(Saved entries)
# # # #
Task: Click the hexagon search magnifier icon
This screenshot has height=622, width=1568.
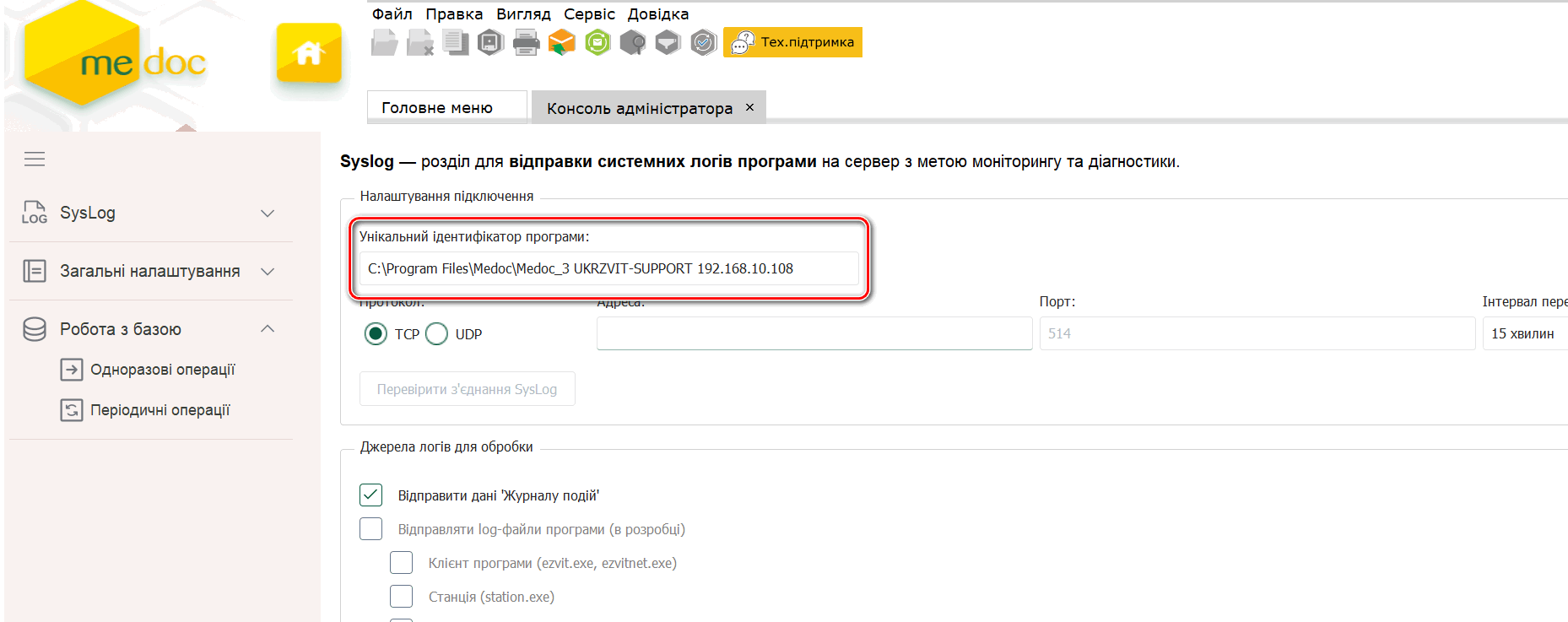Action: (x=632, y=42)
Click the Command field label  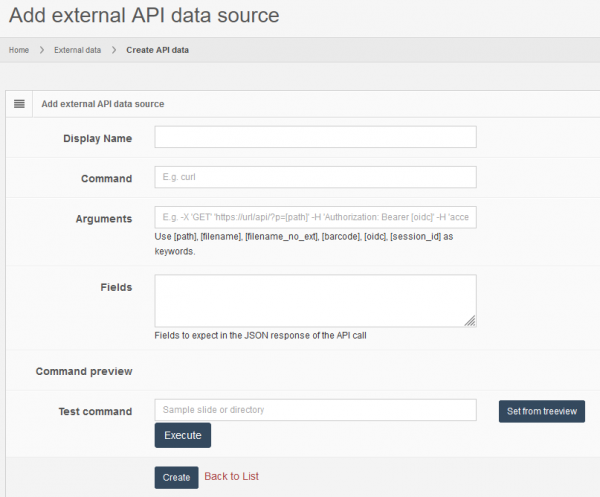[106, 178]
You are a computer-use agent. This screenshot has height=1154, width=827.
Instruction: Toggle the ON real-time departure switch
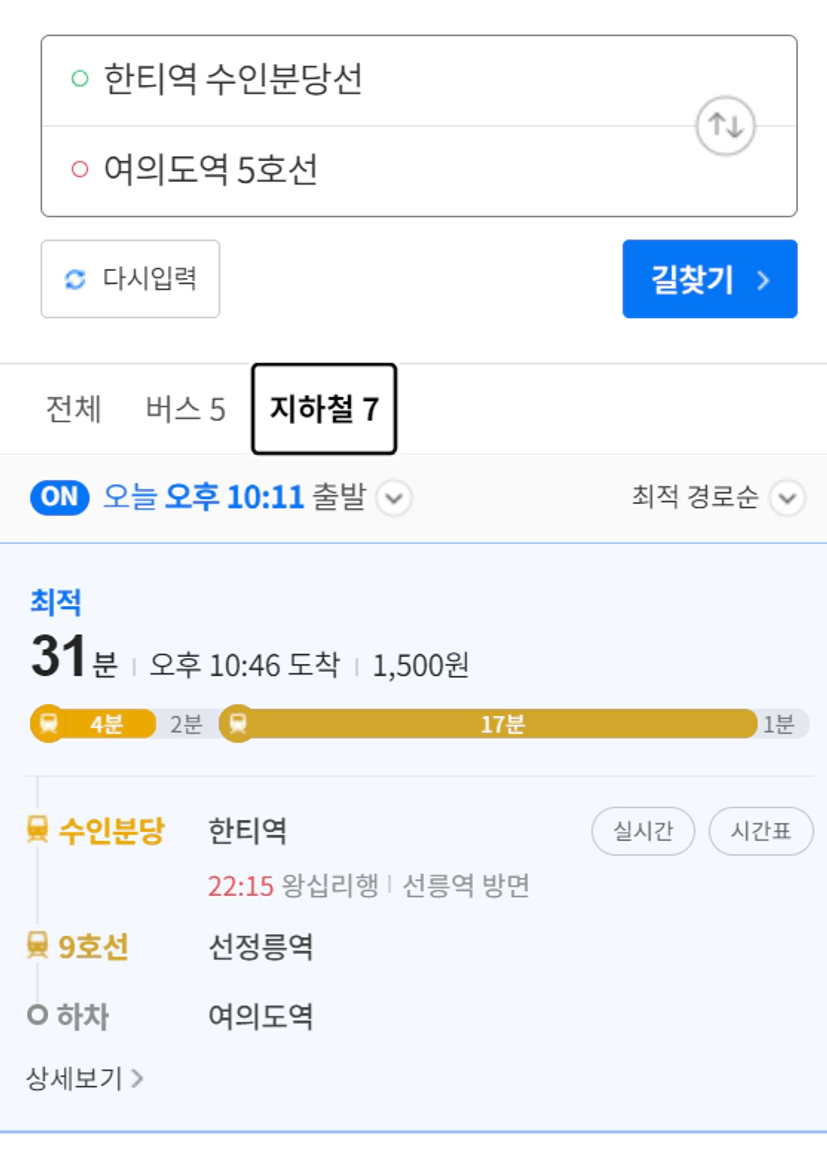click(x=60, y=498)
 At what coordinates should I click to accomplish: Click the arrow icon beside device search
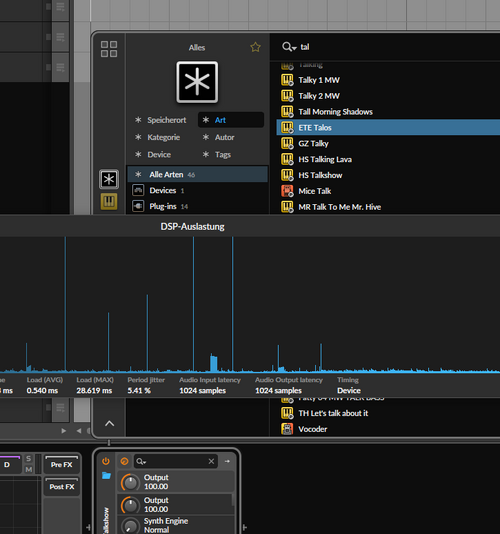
# # # #
* _Assigned task_
Pictures stay out. Return exactly the lines from the one with "You are a computer-use" through the last line of the data.

* _Output for this exercise_
You are a computer-use agent. This screenshot has height=1154, width=827.
Instruction: Toggle the ON real-time departure switch
click(x=60, y=498)
 At what coordinates should I click to accomplish: Click the arrow icon beside device search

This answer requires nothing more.